New Delhi: In a significant development, the Supreme Court on Friday deferred the verdict in the assassination of former prime minister Rajiv Gandhi and referred the case to a larger Constitution Bench.
The Constitution Bench will now decide whether the Tamil Nadu government can release a life term convict whose death sentence has been converted into life imprisonment.
Saying that an interim order staying Tamil Nadu government's decision on remission of sentence will continue, the top court added that the seven conspirators in the assassination case will not be released for now.
The apex court bench headed by Chief Justice P Sathasivam framed seven questions to be addressed by the Constitution Bench, including whether after commutation of the death sentence into life imprisonment, can the government further grant them remission by releasing them.
The court also said that the Constitution Bench, which will take up the matter within three months, will also address which is the appropriate government under the code of criminal procedure - whether it is the state government or the central government or both.
Senior BJP leader Subramanian Swamy welcomed the apex court's decision, calling it 'sensible'.
The Centre had filed a petition challenging the Tamil Nadu government’s decision to release the life convicts.
On February 20, a bench of Chief Justice P Sathasivam, Justice Ranjan Gogoi and Justice Shiva Kirti Singh stayed the state government’s order, citing procedural lapses on the part of the State.
Notably, Chief Justice of India, P Sathasivam, is demitting office today.
The Centre had filed a petition challenging the State’s authority in ordering the release of all seven convicts, a day after the Supreme Court rejected its appeal against the commutation of death sentence to three convicts in the case — V Sriharan, alias Murugan, AG Perarivalan, alias Arivu, and T Suthendraraja, alias Santhan.
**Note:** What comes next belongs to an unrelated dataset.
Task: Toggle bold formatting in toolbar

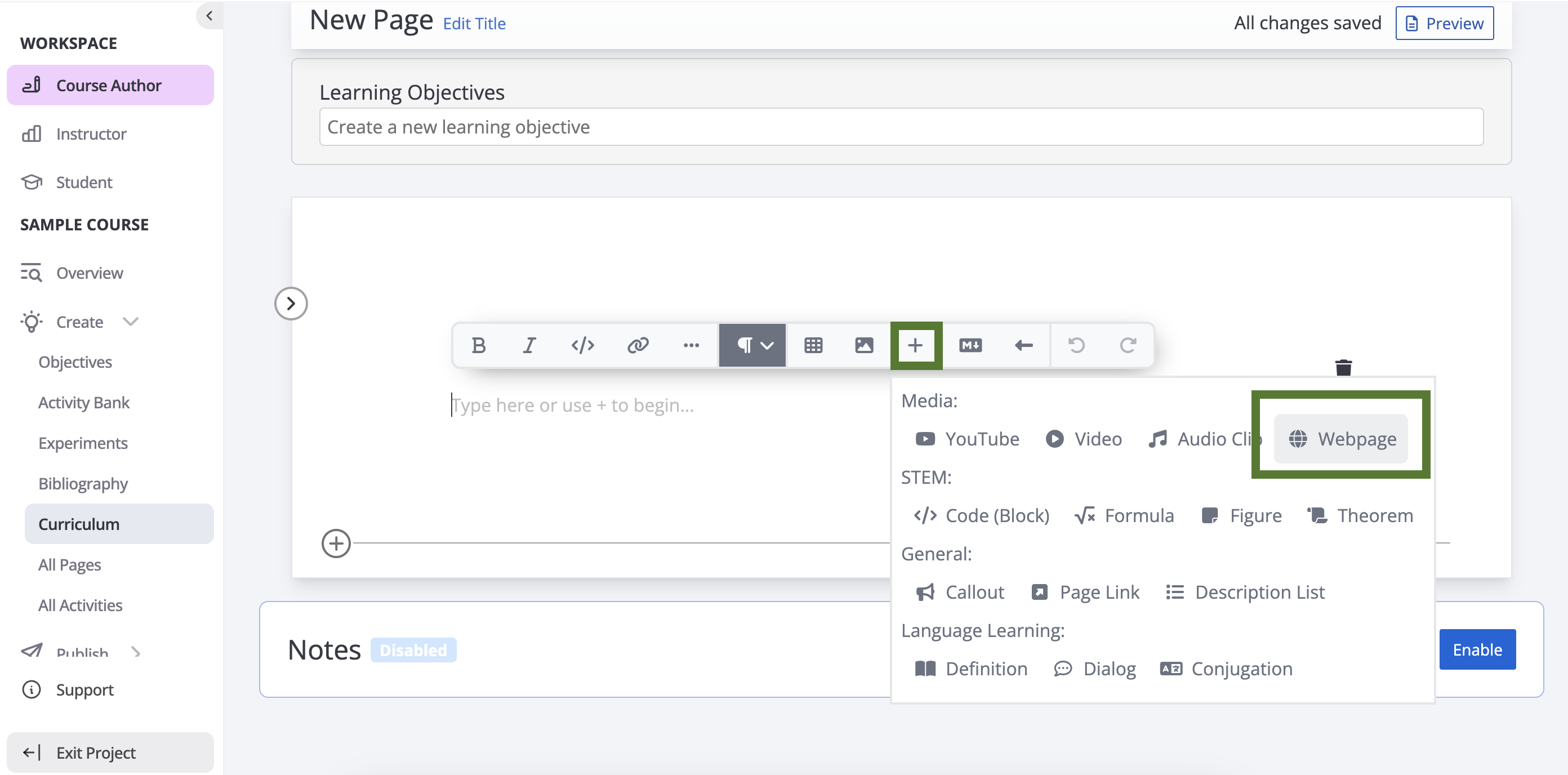Action: coord(478,345)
The bench had on February 18 commuted the death sentence of the three conspirators to life imprisonment, citing its January 21 judgement, which held that inordinate, unexplained and unreasonable delay in deciding the mercy petition of death row convicts was a ground for commutation of death to life imprisonment. The Tamil Nadu government subsequently decided to set free all the seven convicts in the case.
Besides Perarivalan, Santhan and Murugan, the other four convicts are Nalini, Robert Pyas, Jayakumar and Ravichandran.
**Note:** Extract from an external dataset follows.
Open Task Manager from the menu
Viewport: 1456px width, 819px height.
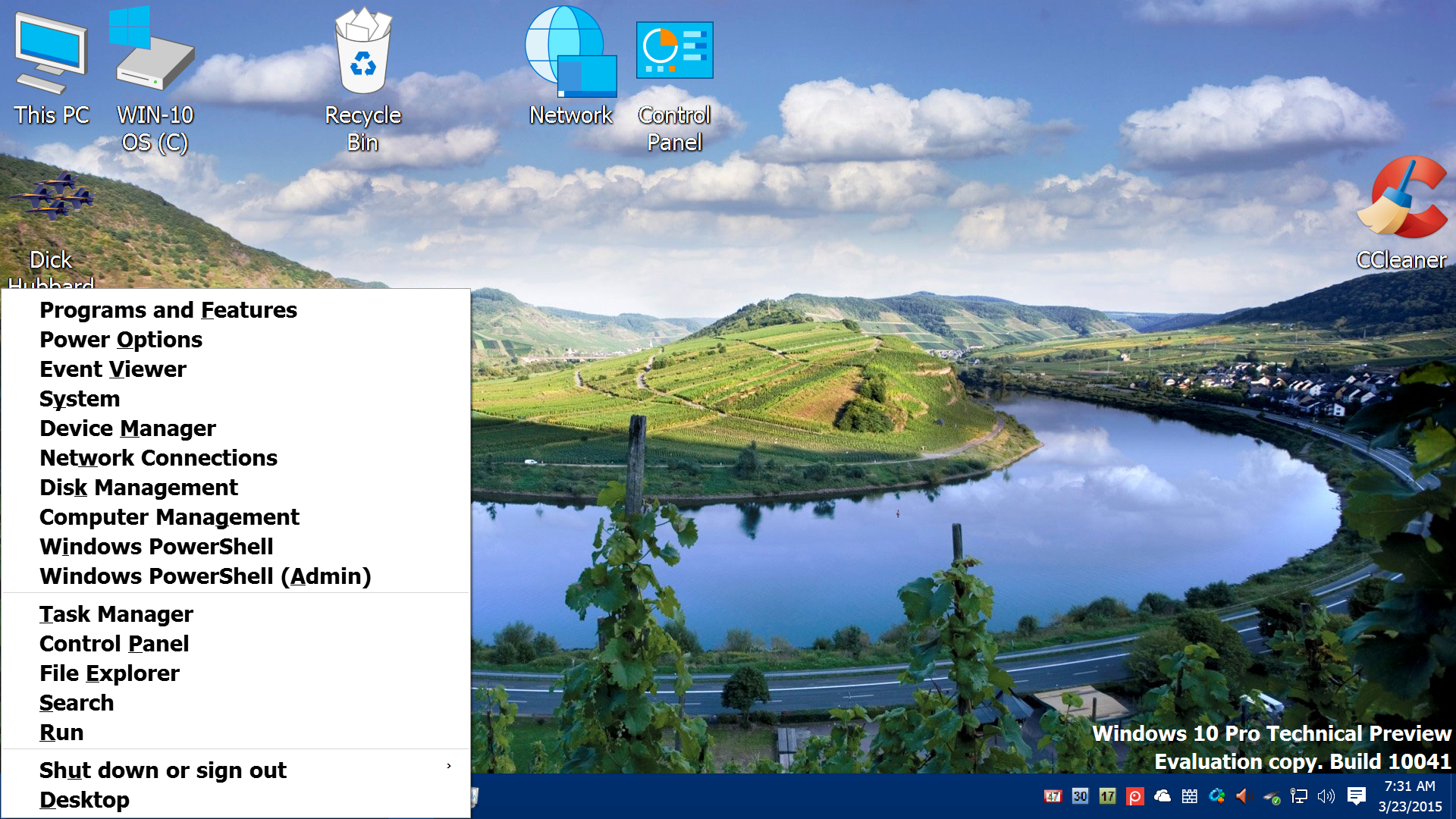pyautogui.click(x=116, y=614)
Rajiv Gandhi, who was the prime minister 1984-89, was killed by Dhanu, a Sri Lankan suicide bomber from the Liberation Tigers of Tamil Eelam, at an election rally in Sriperumbudur near Chennai on May 21, 1991.
In 1998, all the 26 accused in the case were sentenced to death by a special trial court.
In 1999, the Supreme Court confirmed the death sentences of four – Murugan, Santhan, Perarivalan and Nalini – while the capital punishment to the others was reduced to varying terms of imprisonment.
Santhan, Murugan and Arivu are currently lodged in the Central Prison, Vellore and they are in jail since 1991.
The other four are also undergoing life sentence in Sriperumbudur.